▶ 本文
COLUMN 疾患啓発(DTC)におけるデジタルマーケティング活用方法~①デジタル広告とは?~

疾患啓発(DTC)におけるデジタルマーケティングとは?

ペイシェントジャーニーに添った疾患啓発(DTC)におけるデジタルマーケティング活用方法のコラムで記載しましたが、Googleを中心としたインターネット検索で、健康医療情報を収集する患者さんが多いデジタル時代において、インターネット検索ユーザーに合った情報提供をすることがカギを握ります。

疾患啓発(DTC)におけるデジタルマーケティング活用方法

ペイシェントジャーニーにおいて疾患啓発(DTC)のデジタルマーケティング活用法

上記の図のように患者さんはインターネット検索等を通じて、健康医療情報を収集し、製薬企業・医療機器メーカーが発信する疾患啓発Webサイトにたどりつき、Webサイトの情報を閲覧します。閲覧後、自分自身に関連しそうだと感じたら、症状チェックシートに記入したり、病院検索サービスを通じて相談できる病院を探し、病院に受診するという行動をとります。

ただし、この一連のデジタル上のペイシェントジャーニーにおいて、情報収集から受診までの間に以下のように様々な障壁があります。

疾患啓発(DTC)におけるデジタルマーケティングの障壁

疾患啓発(DTC)におけるデジタルマーケティングの障壁

特に疾患や治療の解説をしたWebサイトを制作したものの、そのWebサイトの閲覧者が増えないという問題が起きます。大きな原因としては、そもそもで患者さんが探しているキーワードに基づいた情報コンテンツ設計になっていない、つまり検索エンジン最適化(SEO)ができていないことが多く起きています。また、検索エンジンからの流入だけに依存して、認知度向上のためのデジタル広告施策を打っておらず、限られたユーザーにしかリーチできていないことが原因となることも多いです。

本稿では、このWebサイトの閲覧数を増やすためのデジタル広告施策に関して説明していきます。

デジタル広告とは?

デジタル広告とは、インターネット広告とも言われ、インターネット上のWebサイトやWebサービス(検索サイト、ポータルサイト、SNS等)、モバイルアプリ、メール等のデジタル媒体を活用して広告配信することを一般的には指します。

デジタル広告市場は、4マス媒体(テレビ、新聞、雑誌、ラジオ)も含めた広告市場のカテゴリの一部となるのため、基本的には以下の日本の広告費の推移の図のように経済状況と連動します。

日本の広告費の推移(2000年~2020年)

日本の広告費

上記の図のように日本の広告費市場全体は、2000年~2020年にかけては、6兆円~7兆円の間で推移しています。2008年におきたリーマンショック前までの好景気の間では市場全体が伸び、その後景気減速とともに縮小したものの、経済状況の改善により2019年にかけては徐々に拡大していきました。しかし、2020年はCOVID-19の影響を受けて2019年対比マイナス11%の約6.2兆円に落ち込んでいます。

▶ 練習問題
1. 本文で「4マス媒体」として挙げられている媒体をすべて書き出しなさい。
2. 本文の内容をもとに、次の問いに答えなさい。
(a) 2000年~2020年にかけて、日本の広告費市場全体はどの範囲で推移していますか。
(b) 2020年の日本の広告費はいくらに落ち込みましたか。2019年との比較も含めて答えなさい。
(c) Webサイトの閲覧者が増えない大きな原因として多く起きているのは、何ができていないことですか。
資料は解答に使いません。

▶ 参考資料
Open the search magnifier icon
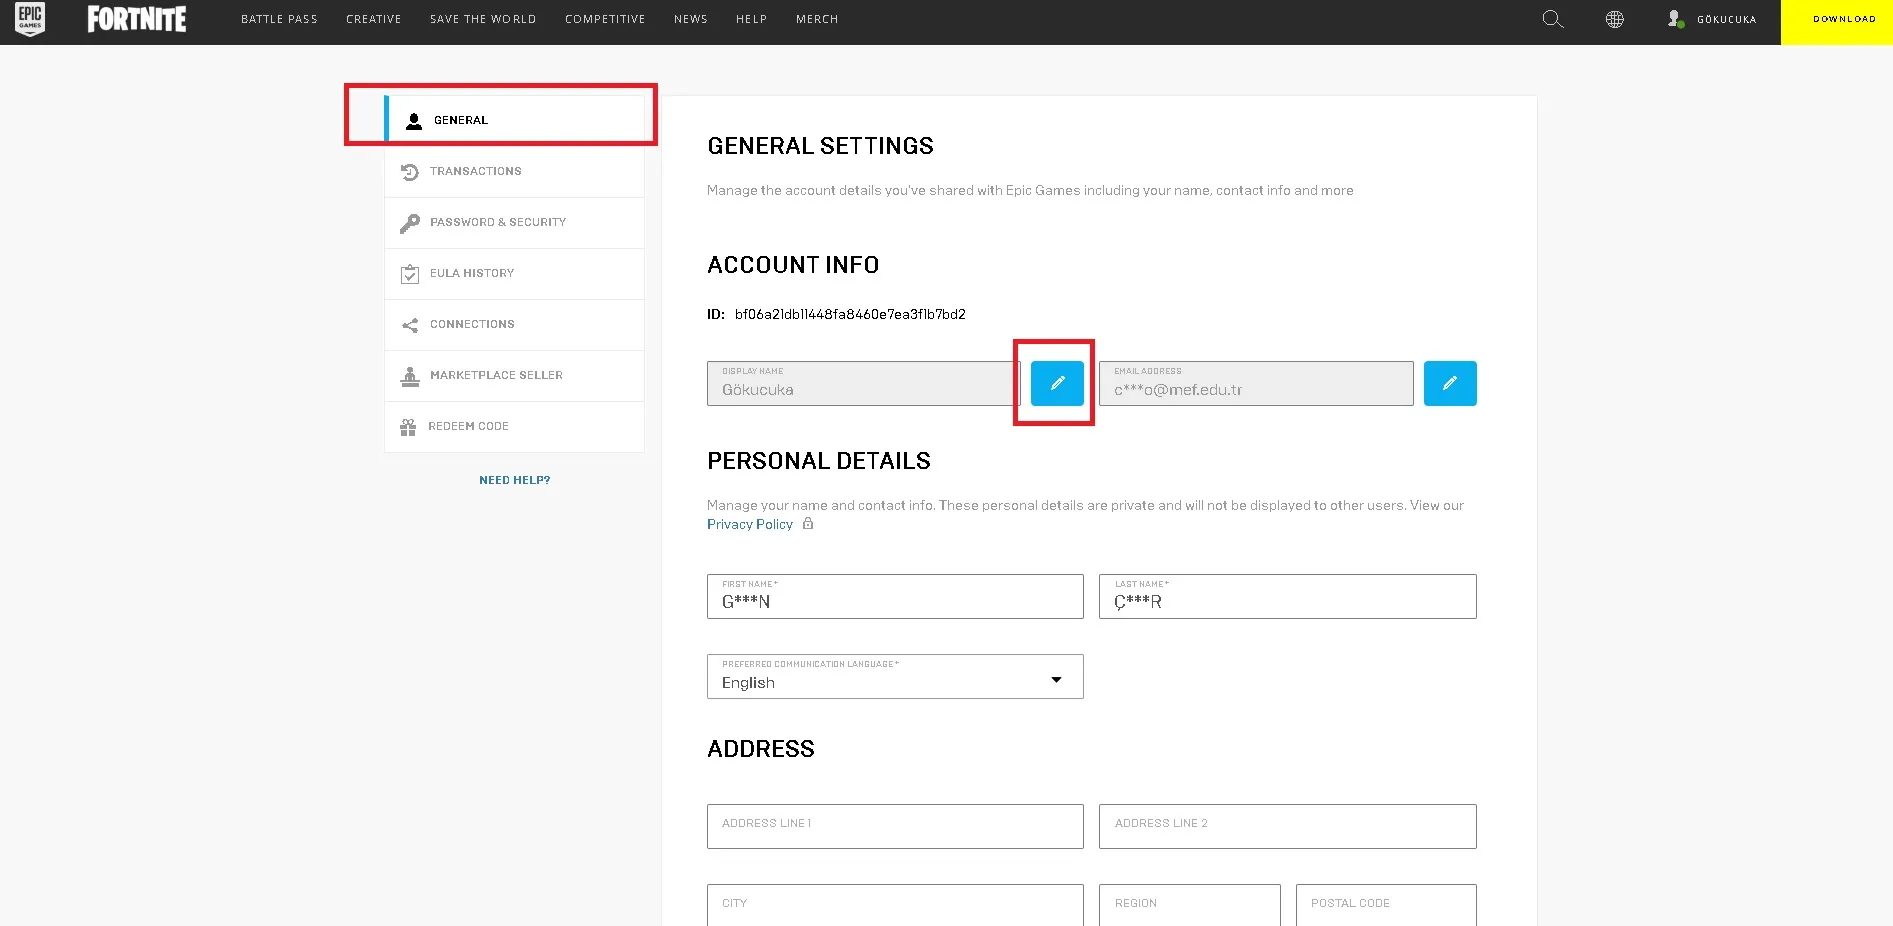1893x926 pixels. 1552,19
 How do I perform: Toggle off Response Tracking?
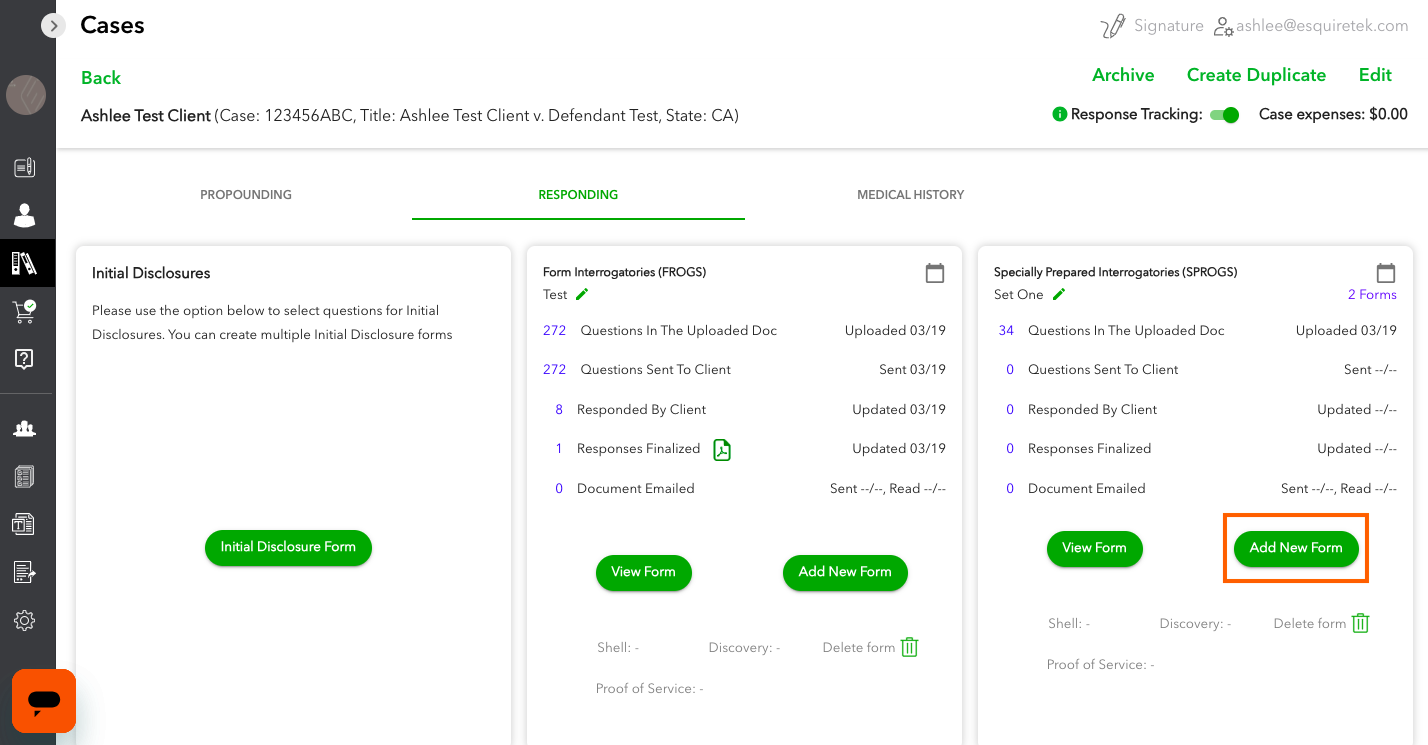pyautogui.click(x=1224, y=114)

▶ 各問の解答
1. テレビ、新聞、雑誌、ラジオ

2.
(a) 6兆円~7兆円の間
(b) 2019年対比マイナス11%の約6.2兆円
(c) 検索エンジン最適化(SEO)